Carson Ellis's artwork has graced Lemony Snicket books, rock album covers and t-shirts but "Home" marks her debut as both an author and illustrator. Certainly, her distinctive images capture readers' attention though her sparse text (141 words) leaves something to be desired.

The book begins in quaint rhythm: “Clean homes. Messy homes. / Tall homes. / Short homes." Turn the page to find “Sea homes” accompanied by an amusing underwater scene of a fish lurking behind a tiny white castle as armour-clad horsemen ride off on two sea horses. But, awkwardly, on other pages Ellis offers questions such as, “Who in the world lives here?" before abruptly returning to more obscure statements: “This is the home of a Slovakian duchess. / This is the home of a Kenyan blacksmith." Then come the jarring: “French people live in French homes. / Atlantians make their homes underwater” alongside images of a bespectacled white French woman blowing a trumpet and a the brown-skinned resident of Atlantis blowing a conch shell. Racist or just pointless?
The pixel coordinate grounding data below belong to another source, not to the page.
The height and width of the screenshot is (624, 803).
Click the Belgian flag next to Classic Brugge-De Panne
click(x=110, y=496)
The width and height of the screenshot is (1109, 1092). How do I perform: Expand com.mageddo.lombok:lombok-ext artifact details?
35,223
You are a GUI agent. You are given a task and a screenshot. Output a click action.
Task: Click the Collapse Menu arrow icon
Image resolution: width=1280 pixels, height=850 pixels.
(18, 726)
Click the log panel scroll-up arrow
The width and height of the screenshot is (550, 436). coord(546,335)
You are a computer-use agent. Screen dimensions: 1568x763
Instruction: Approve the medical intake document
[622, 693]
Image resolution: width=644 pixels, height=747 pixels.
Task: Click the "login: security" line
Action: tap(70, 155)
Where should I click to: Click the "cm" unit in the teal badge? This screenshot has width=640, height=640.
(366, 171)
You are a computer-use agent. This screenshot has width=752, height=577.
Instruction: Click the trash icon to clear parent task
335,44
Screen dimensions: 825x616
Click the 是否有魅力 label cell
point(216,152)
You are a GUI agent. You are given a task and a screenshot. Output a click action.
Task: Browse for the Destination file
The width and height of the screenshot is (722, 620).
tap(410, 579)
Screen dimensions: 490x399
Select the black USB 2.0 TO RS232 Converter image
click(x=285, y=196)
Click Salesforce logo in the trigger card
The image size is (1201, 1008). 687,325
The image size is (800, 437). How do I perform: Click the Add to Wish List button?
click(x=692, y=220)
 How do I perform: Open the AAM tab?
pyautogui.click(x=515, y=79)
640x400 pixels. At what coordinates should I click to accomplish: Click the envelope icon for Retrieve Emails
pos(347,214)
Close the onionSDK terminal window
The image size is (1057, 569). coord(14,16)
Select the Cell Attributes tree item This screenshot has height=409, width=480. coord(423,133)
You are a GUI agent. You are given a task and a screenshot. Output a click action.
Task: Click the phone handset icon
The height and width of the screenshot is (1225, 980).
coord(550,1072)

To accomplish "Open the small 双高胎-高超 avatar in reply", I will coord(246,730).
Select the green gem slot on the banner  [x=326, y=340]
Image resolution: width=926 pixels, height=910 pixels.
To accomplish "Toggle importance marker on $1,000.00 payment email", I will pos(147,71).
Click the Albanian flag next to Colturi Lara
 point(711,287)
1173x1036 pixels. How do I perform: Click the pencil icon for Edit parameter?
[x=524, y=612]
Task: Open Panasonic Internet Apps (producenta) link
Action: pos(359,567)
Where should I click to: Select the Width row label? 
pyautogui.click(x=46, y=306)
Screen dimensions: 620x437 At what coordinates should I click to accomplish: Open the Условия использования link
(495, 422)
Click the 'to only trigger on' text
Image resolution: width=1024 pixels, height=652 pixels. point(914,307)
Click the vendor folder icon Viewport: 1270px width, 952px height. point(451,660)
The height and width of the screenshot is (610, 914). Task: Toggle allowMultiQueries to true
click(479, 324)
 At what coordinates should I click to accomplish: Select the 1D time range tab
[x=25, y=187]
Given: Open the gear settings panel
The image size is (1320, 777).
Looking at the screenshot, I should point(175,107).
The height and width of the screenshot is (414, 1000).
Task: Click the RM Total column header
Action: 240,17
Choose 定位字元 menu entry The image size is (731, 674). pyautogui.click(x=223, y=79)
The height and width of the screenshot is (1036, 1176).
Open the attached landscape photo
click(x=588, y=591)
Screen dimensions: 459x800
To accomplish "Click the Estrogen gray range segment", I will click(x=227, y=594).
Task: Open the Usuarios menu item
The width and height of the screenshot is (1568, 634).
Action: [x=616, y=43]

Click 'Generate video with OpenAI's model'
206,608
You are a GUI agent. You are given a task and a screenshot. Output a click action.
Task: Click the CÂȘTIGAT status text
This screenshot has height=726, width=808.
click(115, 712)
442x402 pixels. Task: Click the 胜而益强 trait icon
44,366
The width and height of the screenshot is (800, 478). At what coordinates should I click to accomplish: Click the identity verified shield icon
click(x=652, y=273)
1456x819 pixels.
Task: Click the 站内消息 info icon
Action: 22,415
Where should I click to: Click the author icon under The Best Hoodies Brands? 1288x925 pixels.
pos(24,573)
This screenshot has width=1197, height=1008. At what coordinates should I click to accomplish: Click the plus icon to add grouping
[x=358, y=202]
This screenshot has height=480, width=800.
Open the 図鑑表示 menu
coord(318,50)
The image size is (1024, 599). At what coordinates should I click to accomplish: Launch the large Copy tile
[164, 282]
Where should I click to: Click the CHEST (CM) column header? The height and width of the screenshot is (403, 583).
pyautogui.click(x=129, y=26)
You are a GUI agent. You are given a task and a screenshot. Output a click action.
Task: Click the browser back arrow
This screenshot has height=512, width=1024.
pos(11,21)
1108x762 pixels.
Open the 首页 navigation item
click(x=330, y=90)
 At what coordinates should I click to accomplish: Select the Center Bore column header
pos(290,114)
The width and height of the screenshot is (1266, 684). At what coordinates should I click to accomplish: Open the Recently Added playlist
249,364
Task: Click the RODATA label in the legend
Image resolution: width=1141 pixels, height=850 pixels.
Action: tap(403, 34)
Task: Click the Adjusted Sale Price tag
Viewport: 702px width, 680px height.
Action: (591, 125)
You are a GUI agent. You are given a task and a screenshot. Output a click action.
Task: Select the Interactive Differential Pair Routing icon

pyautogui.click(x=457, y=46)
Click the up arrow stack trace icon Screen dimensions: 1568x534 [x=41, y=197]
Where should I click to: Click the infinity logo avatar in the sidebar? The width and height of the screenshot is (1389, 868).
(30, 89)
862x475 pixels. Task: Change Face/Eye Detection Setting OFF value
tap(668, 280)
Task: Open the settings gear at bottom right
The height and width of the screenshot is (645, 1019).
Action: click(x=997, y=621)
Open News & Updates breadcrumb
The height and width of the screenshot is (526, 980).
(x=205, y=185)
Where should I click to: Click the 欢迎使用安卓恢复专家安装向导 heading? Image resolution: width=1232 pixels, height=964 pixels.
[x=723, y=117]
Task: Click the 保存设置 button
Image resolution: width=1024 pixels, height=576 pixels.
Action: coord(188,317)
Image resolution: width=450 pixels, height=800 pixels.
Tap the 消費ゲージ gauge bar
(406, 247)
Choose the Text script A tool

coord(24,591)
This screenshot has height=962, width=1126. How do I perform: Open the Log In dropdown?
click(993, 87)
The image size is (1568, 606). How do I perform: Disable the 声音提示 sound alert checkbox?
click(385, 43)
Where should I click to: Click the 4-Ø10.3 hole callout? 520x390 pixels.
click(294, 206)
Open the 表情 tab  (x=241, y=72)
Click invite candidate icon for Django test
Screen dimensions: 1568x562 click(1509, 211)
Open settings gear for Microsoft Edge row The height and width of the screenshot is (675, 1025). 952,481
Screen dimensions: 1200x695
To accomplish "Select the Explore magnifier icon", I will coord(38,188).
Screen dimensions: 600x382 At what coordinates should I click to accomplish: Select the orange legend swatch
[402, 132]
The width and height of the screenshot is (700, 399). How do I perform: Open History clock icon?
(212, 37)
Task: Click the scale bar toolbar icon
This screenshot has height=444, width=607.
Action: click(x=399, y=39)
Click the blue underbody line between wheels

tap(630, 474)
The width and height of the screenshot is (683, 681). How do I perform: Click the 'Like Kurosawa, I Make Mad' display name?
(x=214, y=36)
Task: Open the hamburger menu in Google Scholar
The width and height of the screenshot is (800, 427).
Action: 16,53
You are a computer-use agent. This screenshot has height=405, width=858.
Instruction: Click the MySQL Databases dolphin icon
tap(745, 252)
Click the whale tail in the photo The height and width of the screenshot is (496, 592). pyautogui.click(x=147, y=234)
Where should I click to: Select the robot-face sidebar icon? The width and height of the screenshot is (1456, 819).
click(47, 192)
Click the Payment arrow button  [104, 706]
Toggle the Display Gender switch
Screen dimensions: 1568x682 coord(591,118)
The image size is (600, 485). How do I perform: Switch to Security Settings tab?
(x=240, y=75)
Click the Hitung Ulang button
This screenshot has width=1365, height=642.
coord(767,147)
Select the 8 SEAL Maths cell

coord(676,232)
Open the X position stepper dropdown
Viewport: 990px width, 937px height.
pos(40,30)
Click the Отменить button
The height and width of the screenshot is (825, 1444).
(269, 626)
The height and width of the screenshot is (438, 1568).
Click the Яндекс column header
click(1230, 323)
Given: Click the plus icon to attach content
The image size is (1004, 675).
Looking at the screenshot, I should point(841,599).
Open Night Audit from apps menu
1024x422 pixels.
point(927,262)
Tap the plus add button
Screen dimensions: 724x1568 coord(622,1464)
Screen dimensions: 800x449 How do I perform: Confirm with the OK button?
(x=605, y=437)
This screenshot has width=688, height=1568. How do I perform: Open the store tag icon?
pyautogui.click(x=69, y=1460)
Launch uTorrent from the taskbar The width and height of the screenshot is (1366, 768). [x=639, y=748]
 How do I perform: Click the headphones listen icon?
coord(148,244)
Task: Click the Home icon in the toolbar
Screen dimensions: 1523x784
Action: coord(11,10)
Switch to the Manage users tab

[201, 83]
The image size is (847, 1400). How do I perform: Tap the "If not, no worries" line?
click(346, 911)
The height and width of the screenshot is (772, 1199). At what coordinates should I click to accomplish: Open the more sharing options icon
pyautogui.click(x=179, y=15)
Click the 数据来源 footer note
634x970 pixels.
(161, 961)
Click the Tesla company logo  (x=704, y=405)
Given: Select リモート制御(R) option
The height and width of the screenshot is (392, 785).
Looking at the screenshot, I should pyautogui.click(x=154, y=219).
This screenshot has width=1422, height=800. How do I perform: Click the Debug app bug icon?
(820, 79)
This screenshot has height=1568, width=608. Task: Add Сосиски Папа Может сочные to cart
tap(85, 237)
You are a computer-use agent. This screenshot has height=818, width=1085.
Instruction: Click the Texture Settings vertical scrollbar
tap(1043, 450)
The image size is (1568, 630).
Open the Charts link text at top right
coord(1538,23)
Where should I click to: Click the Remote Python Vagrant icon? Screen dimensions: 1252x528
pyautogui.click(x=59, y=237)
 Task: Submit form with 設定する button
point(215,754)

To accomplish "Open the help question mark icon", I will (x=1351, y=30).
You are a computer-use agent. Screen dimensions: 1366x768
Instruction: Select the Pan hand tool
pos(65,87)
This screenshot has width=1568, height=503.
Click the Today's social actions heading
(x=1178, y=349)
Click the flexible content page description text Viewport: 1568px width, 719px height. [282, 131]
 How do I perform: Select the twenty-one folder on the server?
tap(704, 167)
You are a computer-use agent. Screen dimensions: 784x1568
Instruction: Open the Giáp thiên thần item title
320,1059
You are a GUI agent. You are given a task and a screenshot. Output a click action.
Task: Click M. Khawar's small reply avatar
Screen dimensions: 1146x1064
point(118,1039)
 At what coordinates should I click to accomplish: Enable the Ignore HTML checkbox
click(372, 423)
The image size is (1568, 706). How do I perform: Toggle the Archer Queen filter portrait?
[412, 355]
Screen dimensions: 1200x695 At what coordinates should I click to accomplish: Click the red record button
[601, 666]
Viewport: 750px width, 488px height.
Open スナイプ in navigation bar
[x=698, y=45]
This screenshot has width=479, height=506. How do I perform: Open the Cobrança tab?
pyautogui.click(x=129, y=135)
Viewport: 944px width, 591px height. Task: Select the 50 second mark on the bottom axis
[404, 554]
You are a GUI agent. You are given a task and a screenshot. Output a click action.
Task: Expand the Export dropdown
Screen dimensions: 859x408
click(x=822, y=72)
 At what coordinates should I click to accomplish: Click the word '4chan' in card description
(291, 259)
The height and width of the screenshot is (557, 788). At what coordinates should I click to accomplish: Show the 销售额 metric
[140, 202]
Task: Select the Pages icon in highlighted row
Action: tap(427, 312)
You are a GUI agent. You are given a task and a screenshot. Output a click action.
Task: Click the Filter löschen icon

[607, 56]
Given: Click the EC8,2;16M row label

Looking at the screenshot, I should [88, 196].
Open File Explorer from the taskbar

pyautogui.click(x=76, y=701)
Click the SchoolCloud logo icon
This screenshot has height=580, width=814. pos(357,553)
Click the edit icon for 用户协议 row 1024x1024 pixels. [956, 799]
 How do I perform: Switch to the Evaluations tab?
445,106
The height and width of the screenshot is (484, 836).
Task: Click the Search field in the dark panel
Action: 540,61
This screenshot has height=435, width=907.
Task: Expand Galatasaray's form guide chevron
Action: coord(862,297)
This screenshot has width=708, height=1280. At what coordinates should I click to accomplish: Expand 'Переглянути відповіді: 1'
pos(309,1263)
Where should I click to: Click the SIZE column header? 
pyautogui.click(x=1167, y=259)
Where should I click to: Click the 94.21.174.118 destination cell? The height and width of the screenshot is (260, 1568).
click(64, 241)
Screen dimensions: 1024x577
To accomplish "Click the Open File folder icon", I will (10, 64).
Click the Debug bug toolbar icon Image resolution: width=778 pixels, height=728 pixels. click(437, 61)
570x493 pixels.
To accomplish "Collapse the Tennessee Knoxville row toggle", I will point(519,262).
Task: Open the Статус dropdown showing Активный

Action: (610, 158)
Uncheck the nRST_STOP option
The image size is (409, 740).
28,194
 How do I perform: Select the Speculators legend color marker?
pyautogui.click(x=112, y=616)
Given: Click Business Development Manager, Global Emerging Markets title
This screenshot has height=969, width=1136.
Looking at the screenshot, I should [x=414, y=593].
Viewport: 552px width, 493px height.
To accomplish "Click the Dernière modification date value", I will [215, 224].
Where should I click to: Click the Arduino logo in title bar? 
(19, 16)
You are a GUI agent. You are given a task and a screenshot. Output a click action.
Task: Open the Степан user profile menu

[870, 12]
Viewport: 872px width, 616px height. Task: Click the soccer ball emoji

Pouring over the images proves a fun experience for all ages; the illustration of Ellis in her home studio includes elements from other drawings throughout the book creating an I Spy activity within the pages. Additionally, a white teacup with a blue stripe turns up throughout the book and hunting for it hones young detective skills. Unfortunately, the book ends with the clumsiness found throughout its pages: “This is my home, / and this is me. / Where is your home?/ Where are you?”

forbesrachel Mar 20, 2015

Home is...a shoe?! Explore all the different shelters that we inhabit in this diverse, and sometimes whimsical book. From the rich to the poor, moving buses to Atlantis, the author comes up with a huge amount of variety which children may find surprising. These homes of the past, present, future, different cultures, and even myth will fascinate them. As we go from page to page, rosy cheeked people, and sometimes other creatures, invite us into their lives. The folksy style is rendered in down-to-earth gouache colours and ink, and even though there is very little text, these pictures say plenty. Contrasting houses sometimes face each other on opposing pages, and while the author starts by talking about the homes of others, she gradually pulls it into her own home, and then asks about ours. This is very pleasant concept that emphasizes, no matter the shape, home is where the heart is.